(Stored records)
<<<<

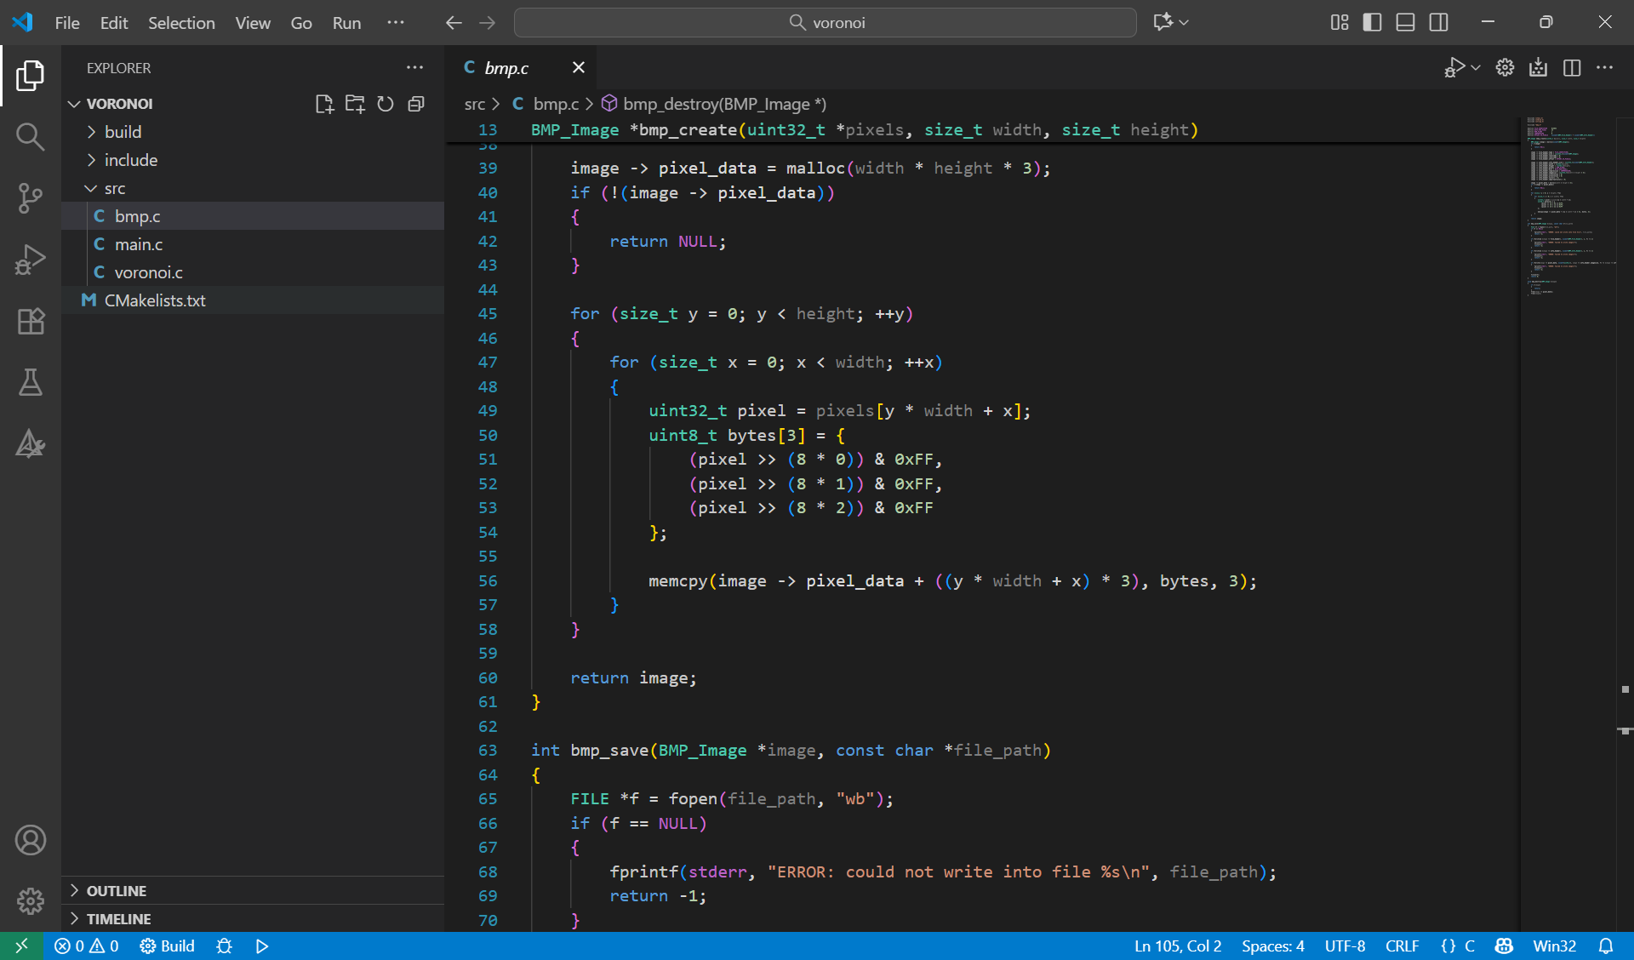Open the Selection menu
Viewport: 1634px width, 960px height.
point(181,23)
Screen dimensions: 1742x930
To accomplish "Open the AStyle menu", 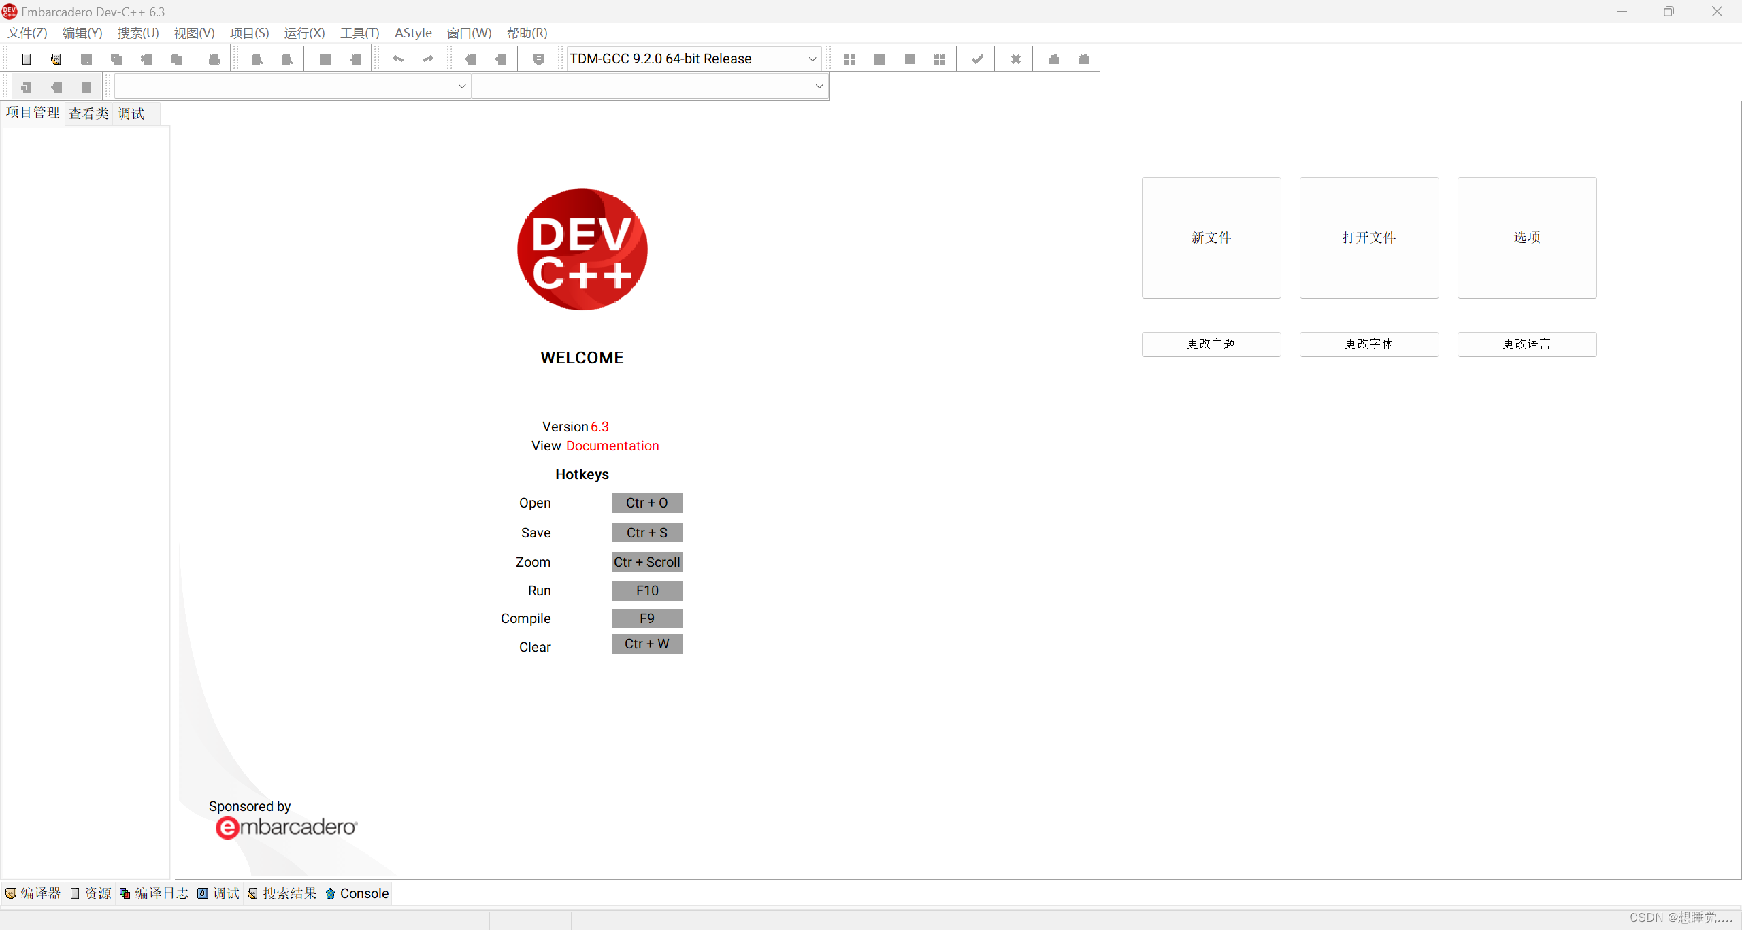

>>>>

*Task description:* Reproduce exactly and only the lines from the "Screen dimensions: 1742x930" line to the last line of the records above. Do not carry over any pictures.

*Expected answer:*
Screen dimensions: 1742x930
To accomplish "Open the AStyle menu", 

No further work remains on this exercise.